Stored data

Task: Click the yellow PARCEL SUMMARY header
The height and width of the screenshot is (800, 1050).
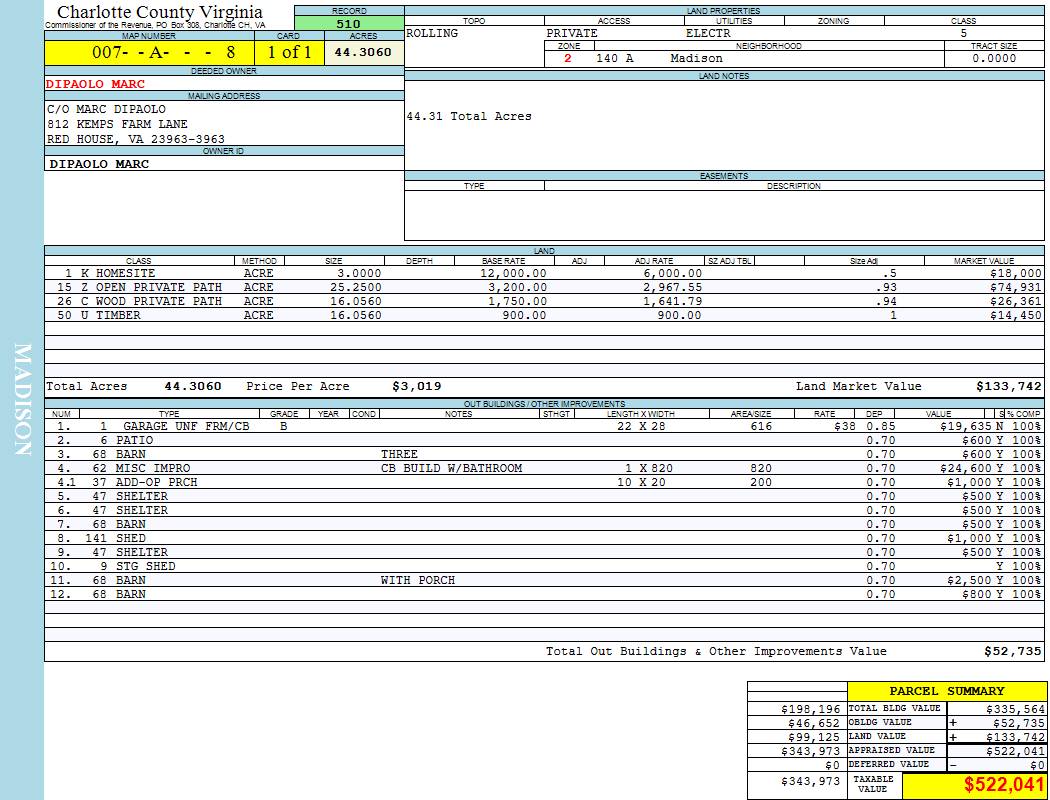Action: point(946,691)
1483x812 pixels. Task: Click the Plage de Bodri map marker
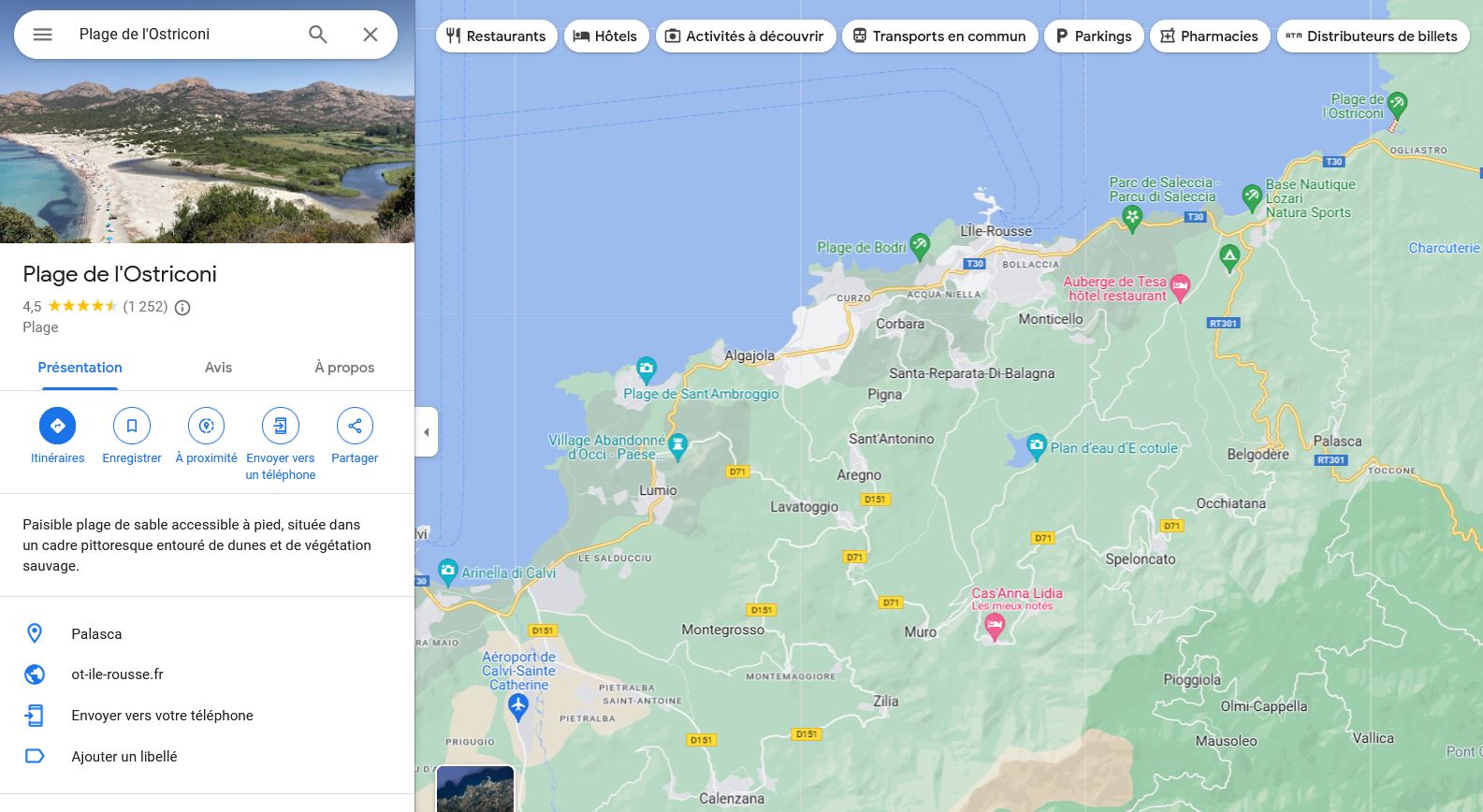pyautogui.click(x=920, y=245)
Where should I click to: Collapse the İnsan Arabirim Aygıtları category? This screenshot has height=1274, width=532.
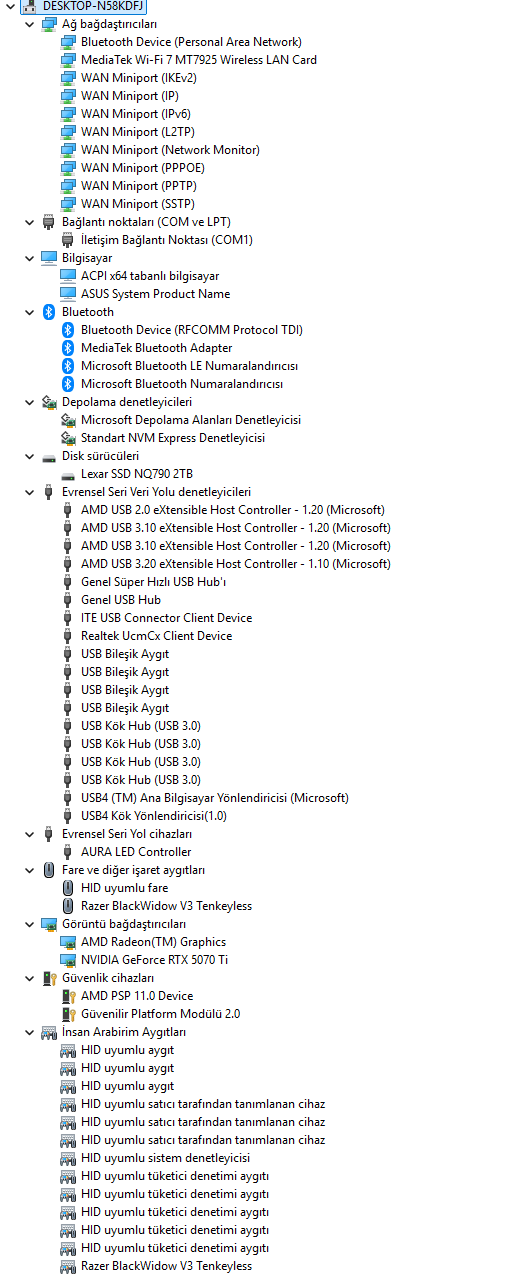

▸ What needs to be done
Omit the pictures, then give every record back exactly as it stands.

▸ Exercise output
Task: Click the yellow PARCEL SUMMARY header
The height and width of the screenshot is (800, 1050).
Action: point(946,691)
1483x812 pixels. Task: Click the Plage de Bodri map marker
pyautogui.click(x=920, y=245)
Where should I click to: Collapse the İnsan Arabirim Aygıtları category? This screenshot has height=1274, width=532.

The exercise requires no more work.